The Cal 24 is an American trailerable sailboat that was designed by C. William Lapworth as a Midget Ocean Racing Club (MORC) racer and first built in 1958.

The boat was one of the first fiberglass boats produced and the first Cal Yachts brand design produced by Jensen Marine.

The design was unrelated to the 1967 Lapworth Cal 2-24 design and the 1983 C. Raymond Hunt Associates-designed Cal 3-24.

==Production==
The design was built by Cal Yachts in the United States, from 1958 to 1965 with 184 boats completed, but it is now out of production.

The design was sold as a complete ready-to-sail boat or as a kit for amateur construction.

==Design==
The Cal 24 is a racing keelboat, built predominantly of fiberglass, with wood trim. It has a fractional sloop rig; a spooned, raked stem; a raised counter, angled transom; a keel-mounted rudder controlled by a tiller and a fixed, stub, modified, long keel with a cutaway forefoot and a retractable centerboard. It displaces 3000 lb and carries 1000 lb of ballast.

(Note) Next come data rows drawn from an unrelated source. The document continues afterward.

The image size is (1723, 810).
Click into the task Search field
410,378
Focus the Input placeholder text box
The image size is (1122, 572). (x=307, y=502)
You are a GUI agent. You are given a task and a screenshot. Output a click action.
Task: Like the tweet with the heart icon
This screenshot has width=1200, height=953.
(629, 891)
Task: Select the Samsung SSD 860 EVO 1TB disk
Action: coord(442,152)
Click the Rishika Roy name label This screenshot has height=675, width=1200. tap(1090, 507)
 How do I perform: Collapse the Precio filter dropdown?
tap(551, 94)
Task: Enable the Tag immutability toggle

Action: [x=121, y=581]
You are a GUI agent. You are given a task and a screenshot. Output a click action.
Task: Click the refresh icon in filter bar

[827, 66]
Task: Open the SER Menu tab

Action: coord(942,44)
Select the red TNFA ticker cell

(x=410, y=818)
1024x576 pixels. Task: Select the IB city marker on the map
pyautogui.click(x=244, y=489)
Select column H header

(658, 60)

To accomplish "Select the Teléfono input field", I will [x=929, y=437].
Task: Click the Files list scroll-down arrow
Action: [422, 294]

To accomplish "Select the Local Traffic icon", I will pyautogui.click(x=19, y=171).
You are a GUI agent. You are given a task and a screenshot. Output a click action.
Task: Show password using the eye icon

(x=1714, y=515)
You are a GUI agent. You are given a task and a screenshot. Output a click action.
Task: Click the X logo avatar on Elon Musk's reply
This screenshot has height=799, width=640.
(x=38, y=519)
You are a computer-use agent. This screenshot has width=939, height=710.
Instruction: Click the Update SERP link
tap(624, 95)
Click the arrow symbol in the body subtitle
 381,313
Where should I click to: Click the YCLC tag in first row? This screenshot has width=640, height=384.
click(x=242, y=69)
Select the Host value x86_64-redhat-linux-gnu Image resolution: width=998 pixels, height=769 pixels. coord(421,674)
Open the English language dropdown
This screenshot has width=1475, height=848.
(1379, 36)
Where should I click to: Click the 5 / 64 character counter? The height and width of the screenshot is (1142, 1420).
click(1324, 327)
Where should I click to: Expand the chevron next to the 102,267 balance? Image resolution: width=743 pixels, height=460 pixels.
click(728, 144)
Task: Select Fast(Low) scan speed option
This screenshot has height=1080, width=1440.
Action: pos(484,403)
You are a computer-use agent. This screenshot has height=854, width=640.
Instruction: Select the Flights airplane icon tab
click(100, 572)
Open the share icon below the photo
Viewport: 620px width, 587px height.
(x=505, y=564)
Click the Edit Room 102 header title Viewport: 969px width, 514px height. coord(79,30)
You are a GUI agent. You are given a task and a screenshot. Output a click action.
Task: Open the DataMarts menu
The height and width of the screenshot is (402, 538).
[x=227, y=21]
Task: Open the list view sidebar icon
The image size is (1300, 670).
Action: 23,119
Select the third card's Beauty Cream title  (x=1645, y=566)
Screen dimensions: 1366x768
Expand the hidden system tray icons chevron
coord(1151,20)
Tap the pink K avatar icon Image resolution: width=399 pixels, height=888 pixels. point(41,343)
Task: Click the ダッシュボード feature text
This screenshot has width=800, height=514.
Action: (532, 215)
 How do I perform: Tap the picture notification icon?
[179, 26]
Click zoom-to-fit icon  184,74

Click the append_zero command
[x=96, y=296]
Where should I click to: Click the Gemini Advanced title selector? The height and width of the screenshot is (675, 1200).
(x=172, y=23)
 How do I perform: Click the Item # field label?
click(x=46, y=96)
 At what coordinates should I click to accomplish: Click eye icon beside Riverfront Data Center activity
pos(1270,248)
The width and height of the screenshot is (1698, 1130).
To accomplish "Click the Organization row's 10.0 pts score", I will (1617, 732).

The boat has a draft of 4.50 ft with the centerboard extended and 2.50 ft with it retracted, allowing ground transportation on a trailer.

The boat is normally fitted with a small 3 to 6 hp outboard motor for docking and maneuvering.

The design has sleeping accommodation for four people, with a double "V"-berth in the bow cabin and two straight settee quarter berths in the main cabin. The galley is located on the port side just aft of the bow cabin. The galley is equipped with a stove and a sink. The head is located under the bow "V"-berth. Cabin headroom is 54 in.

The design has a PHRF racing average handicap of 228 and a hull speed of 6.0 kn.

==Operational history==
In a 2010 review Steve Henkel wrote, "best features: The hull is graceful, with springy sheer and relatively low freeboard, which minimizes undesirable windage ... Worst features: The beam of the Cal 24-1 is only 8 feet, making her Space Index the lowest among the comp[etitor]s. Plus, not all kit boats were finished to an acceptable standard of quality."